I am currently writing a python script to generate every prime by brute force. I currently have a >5Mb file containing prime numbers and as the script runs it appends any new prime it finds so the file will keep getting bigger. Every time the script is run this file is read into a list which then gets looped over to calculate if the next number is a prime or not any new prime also gets appended to this list.
My question is, is it better to load this file into memory every time the script is run, or should I read the next line of the file in a for loop, process that against the number being checked, then load the next line?
The former creates a large list being held in memory but is very fast, the second would be slower because it has to read the file every time the loop iterates but I don't think it would use near the memory.
here is my code it takes a configuration file as an argument containing the number to start looking for primes at and the file to read/write primes to:
import sys, math, time
def is_prime(num,primes):
square = math.floor(math.sqrt(num))
print('using all prime numbers up to %d' % square)
for p in primes:
if p <= square:
print (p, end='\r')
if (num % p) == 0:
return False
else:
return True
return True
def main(argv):
if len(sys.argv) == 2:
try:
try:
f = open(sys.argv[1], 'r+')
except IOError:
sys.exit('Error: File %s does not exist in the current directory...\nUsage: generate_primes.py <prime_file>' % sys.argv[1])
f.close()
f = open(sys.argv[1], 'r+')
low = f.readlines()
f.close()
num_to_check = int(low[0].strip('\n'))
file_name = low[1].strip('\n')
print(num_to_check)
print(file_name)
if num_to_check % 2 == 0:
num_to_check += 1
f = open(file_name, 'a+')
f.seek(0)
primes = f.readlines()
print('Processing Primes...')
for key,i in enumerate(primes):
primes[key] = int(primes[key].strip('\n'))
if primes[-1] > num_to_check:
num_to_check = primes[-1]
print('Last saved prime is bigger than config value.\nDefaulting to largest saved prime... %d' % primes[-1])
time.sleep(2)
new_primes = 0
while True:
print('Checking: %s ' % str(num_to_check), end='')
if is_prime(num_to_check,primes):
print('Prime')
f.write('%s\n' % str(num_to_check))
primes.append(num_to_check)
new_primes += 1
else:
print('Composite')
num_to_check += 2
except KeyboardInterrupt:
config_name = time.strftime('%Y%m%d-%H%M%S')

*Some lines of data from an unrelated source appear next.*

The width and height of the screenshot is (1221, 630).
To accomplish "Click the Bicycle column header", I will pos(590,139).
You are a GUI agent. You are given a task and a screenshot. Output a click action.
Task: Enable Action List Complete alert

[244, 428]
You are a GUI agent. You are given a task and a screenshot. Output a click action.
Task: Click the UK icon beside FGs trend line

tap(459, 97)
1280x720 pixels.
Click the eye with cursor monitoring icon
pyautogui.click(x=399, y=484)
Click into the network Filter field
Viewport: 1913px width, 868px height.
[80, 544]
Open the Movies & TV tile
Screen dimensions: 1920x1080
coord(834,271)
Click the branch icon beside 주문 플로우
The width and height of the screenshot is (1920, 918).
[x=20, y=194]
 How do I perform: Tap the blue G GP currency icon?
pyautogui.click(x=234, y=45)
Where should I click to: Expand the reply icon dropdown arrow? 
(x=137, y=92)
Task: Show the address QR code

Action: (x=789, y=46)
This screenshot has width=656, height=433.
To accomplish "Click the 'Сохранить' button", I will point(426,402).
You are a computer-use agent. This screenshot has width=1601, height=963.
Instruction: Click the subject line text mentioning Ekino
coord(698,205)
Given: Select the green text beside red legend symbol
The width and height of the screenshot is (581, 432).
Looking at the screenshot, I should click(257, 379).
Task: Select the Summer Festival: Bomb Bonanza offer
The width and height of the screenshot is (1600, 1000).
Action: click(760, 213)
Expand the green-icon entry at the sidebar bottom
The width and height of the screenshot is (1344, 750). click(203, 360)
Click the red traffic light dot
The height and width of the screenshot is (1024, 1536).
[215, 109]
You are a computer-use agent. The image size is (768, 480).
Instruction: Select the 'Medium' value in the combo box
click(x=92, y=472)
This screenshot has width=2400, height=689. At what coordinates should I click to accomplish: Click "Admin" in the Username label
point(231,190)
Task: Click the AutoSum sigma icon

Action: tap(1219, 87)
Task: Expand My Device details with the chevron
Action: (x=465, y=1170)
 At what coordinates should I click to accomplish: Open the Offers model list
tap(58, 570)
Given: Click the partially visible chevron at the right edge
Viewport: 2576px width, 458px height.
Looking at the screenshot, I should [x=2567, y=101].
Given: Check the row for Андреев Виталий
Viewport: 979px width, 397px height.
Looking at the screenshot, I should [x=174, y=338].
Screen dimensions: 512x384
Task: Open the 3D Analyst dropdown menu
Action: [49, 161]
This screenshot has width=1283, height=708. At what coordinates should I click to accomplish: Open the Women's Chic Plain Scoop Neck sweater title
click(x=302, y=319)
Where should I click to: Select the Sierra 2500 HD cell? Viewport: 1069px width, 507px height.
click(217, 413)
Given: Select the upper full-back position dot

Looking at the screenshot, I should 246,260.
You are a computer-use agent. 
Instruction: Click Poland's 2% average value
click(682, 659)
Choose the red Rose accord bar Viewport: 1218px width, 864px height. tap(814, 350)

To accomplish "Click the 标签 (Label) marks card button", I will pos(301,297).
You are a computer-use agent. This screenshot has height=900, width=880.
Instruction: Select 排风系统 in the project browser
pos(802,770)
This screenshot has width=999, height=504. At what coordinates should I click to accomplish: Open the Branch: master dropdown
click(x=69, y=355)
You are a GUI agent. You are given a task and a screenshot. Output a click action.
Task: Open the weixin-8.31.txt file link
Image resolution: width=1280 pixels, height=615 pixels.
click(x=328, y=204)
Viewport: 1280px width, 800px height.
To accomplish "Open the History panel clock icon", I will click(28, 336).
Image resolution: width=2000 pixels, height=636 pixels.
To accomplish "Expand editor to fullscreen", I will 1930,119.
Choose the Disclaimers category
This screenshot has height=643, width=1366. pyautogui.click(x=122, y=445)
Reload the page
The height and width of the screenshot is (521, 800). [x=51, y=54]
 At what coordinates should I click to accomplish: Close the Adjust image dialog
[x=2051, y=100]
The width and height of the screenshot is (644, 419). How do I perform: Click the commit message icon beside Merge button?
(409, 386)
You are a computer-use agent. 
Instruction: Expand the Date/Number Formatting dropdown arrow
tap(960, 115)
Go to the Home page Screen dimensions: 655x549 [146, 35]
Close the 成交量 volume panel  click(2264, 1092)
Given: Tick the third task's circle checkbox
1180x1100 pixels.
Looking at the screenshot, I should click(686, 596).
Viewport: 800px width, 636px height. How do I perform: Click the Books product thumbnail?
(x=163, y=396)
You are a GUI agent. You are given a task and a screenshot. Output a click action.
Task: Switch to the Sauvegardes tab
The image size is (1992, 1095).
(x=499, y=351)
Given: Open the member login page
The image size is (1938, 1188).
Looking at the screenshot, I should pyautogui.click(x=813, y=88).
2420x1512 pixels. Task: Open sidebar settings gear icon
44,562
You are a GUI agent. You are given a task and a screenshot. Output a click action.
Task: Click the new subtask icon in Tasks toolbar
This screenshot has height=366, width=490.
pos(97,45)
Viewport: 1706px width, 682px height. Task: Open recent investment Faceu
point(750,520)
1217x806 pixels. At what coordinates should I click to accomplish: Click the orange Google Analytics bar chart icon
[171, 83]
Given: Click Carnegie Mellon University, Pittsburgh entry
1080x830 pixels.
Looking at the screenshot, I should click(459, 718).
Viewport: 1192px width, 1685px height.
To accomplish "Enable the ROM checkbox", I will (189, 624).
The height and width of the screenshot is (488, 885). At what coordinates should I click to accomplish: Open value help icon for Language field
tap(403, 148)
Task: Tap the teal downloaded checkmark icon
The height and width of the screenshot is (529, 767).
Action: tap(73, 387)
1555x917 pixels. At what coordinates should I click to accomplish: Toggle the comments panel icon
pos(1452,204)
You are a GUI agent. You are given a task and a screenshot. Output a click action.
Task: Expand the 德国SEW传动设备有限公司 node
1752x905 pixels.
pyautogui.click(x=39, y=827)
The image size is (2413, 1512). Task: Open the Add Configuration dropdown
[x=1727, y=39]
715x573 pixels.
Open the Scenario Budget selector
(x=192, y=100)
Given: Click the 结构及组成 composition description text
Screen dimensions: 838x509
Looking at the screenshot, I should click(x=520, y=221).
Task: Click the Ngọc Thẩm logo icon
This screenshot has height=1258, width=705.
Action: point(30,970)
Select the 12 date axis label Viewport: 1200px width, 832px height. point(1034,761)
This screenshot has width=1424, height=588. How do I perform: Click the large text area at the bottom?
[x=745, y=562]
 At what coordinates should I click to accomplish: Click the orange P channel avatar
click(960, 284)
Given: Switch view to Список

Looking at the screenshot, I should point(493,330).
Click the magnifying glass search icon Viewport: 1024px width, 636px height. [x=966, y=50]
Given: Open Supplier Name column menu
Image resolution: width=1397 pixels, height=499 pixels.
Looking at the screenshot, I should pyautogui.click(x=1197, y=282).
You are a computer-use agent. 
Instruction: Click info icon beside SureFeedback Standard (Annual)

print('Keyboard Interrupt: \n creating config file %s ... ' % config_name)
c = open(config_name,'w')
c.write('%d\n%s' % (num_to_check,file_name))
c.close()
f.close()
print('Done\nPrimes Found: %d\nExiting...' % new_primes)
sys.exit()
if __name__ == '__main__':
main(sys.argv[1:])
Note: the primes file cannot contain a solitary 1 otherwise every number will come up composite.
The one concern I have about only reading from the file is being able to get the value of the largest prime stored (aka. reading the last line in the file).